Although "college student songs" like "Universal Soldier" and "Now That the Buffalo's Gone" brought her to prominence during the heyday of the 1960s folk boom, this Cree Indian from Canada wanted people to know it was just the tip of her creativity. "My songs are collectively reflective of my entire personality, and I'm very varied," she stressed during her 1974 interview. "'Until It's Time for You to Go' is nothing like 'Universal Soldier,' which is nothing like 'Sweet Little Vera,' which is nothing like 'Piney Wood Hills.' I'm not with one person all the time and I don't write one kind of song. If someone were to say they didn't think I should sing this or that because I sang something else that they liked better and they only think I should write one kind of song, it would just make me laugh."

It would also make her angry. "Let me tell you something about American audiences," she said. "They mostly want to hear things that sound like they've heard them before. My songs are always at least two years ahead of their time. For two years, I was criticized for writing 'Universal Soldier.' For two years, I couldn't sing 'Now That the Buffalo's Gone' on television. Two years after I'd written it they finally let me sing it. But they wouldn't let me sing 'My Country Tis of Thy People You're Dying' because it was too strong. Two years went by, now that's all they want me to sing.

"I wrote 'Until It's Time for You to Go' and the folkies called me a sellout. I wore sparkles on my clothes and tight satiny dresses and high heels because that's the way I felt and it was the wrong way to feel at the Newport Folk Festival, because it wasn't what Joanie and Bobby were wearing. For me, music is 99% of my life. I've sold out everything else. I've sold out my heart. I've sold out my head. I've sold out my body. I've sold out everything from my health to any lover I've ever had. When it's time to get on that airplane, that's it. It's partly because I'm drawn as a performer and partly because I'm pushed by the music."

Although she's always been possessed by the muse, it's something she seems to feel has a will of its own. "I can't force it. People have asked me to write movie scores and toothpaste commercials, things that I could really make a lot of money with, but I'm really not very confident about being able to write on a schedule. I once wrote a whole series of commercials for Jell-O. All of a sudden I got these commercials for Jell-O in my head. Visuals and everything. But I never sent them in."
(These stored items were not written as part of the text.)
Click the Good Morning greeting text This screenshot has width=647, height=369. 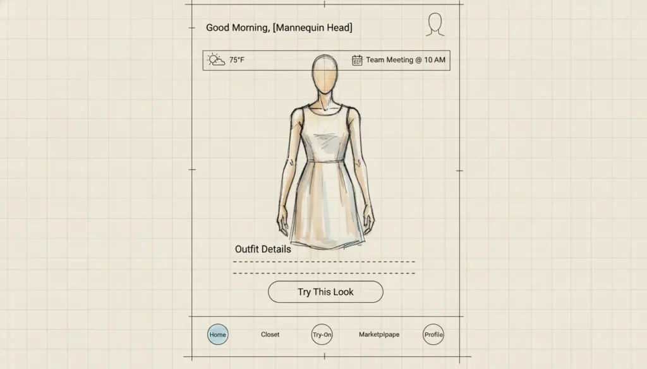(x=279, y=28)
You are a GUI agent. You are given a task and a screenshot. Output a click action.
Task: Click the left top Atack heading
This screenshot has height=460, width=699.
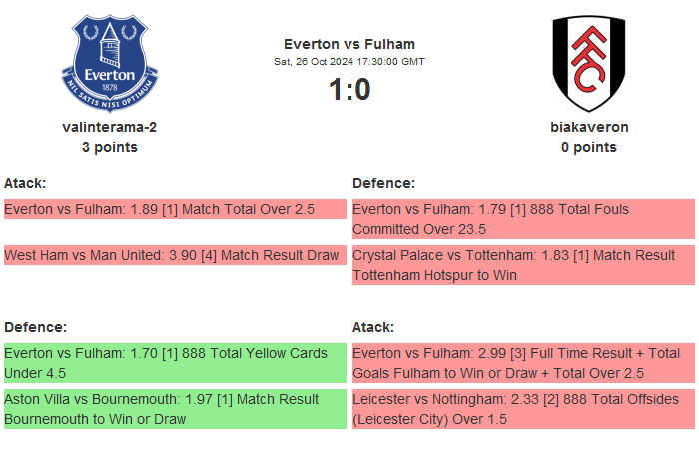click(x=25, y=183)
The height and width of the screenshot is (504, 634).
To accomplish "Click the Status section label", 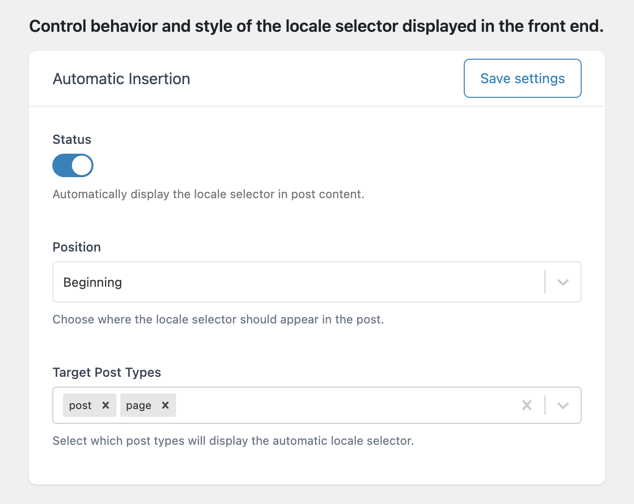I will click(x=71, y=139).
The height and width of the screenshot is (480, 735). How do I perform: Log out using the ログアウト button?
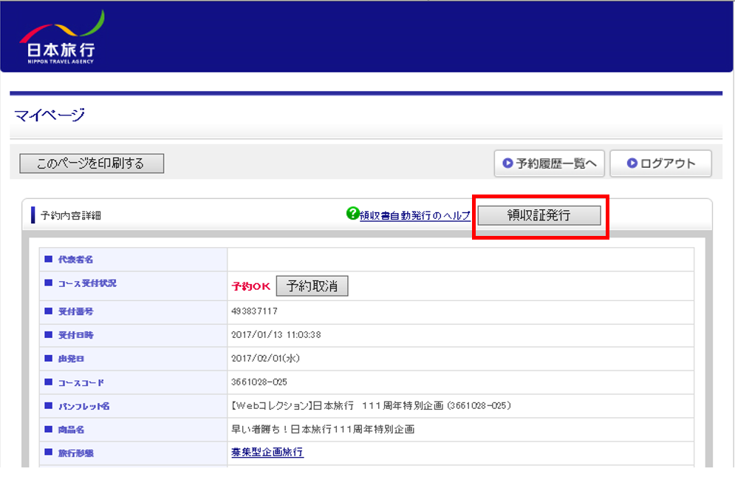coord(660,163)
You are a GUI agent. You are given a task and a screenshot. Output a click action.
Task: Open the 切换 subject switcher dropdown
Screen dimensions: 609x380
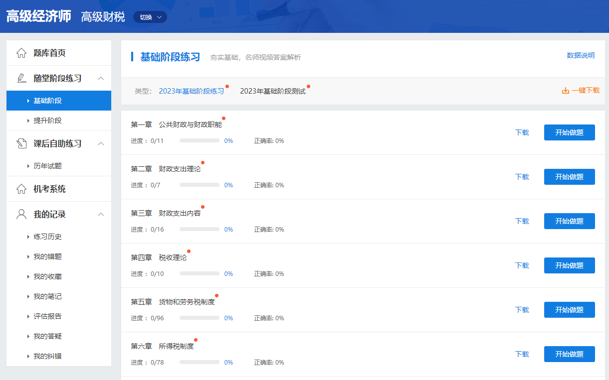click(150, 17)
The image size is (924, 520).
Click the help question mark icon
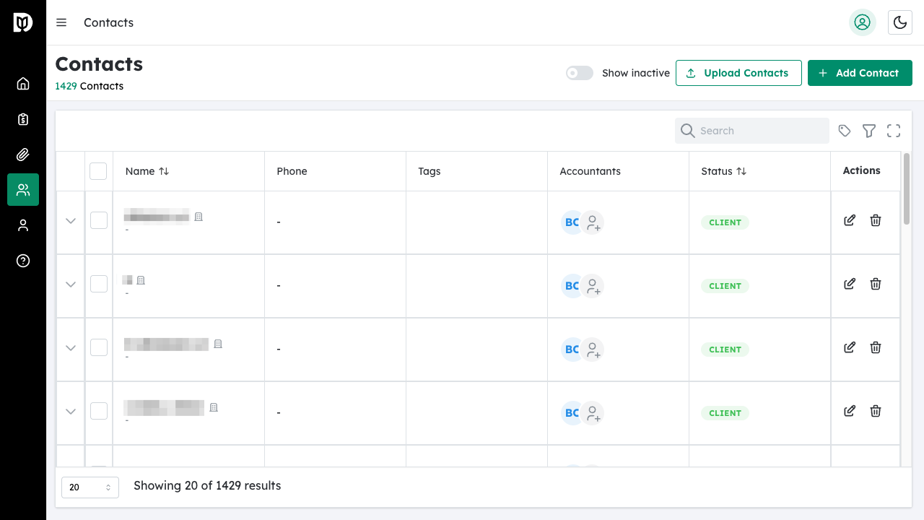click(x=23, y=261)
Luckily for Buffy (and music lovers) she was able to overcome that trait, when she and Jack Nitzsche composed the theme for An Officer and a Gentleman in 1981. Will Jennings added the lyrics and the song became a #1 hit in 1982 for Joe Cocker and Jennifer Warnes. It also won the Best Song Oscar in 1983. As an added bonus, Buffy and Jack were married in 1982.
"It started out maybe just being a pastime, an escape from homework, an escape from doing things the way everybody wanted me to do them," Buffy told me in 1974. "I found I could invent my own music, keep myself company with it, express myself with it, but most of all play with it. I don't sit down with a pencil and paper and write poems and songs and stories, but I always have poetic ideas and music going on in my head. It's like a constant radio station of my own," she said. "I can't notate music very well, so I have to remember things. If it's exciting enough for me to remember it, then it's exciting enough to share with people. It's totally a gift. It's not something I did because I was a singer and I needed some songs. I've always been able to do it and I've always appreciated it. I swear it saved my life a number of times because I've felt down, ill, unable to cope with things, especially when I was in high school. And the music, I don't understand it at all, but it's healed me on a number of occasions. And I've found that it's healed other people, too."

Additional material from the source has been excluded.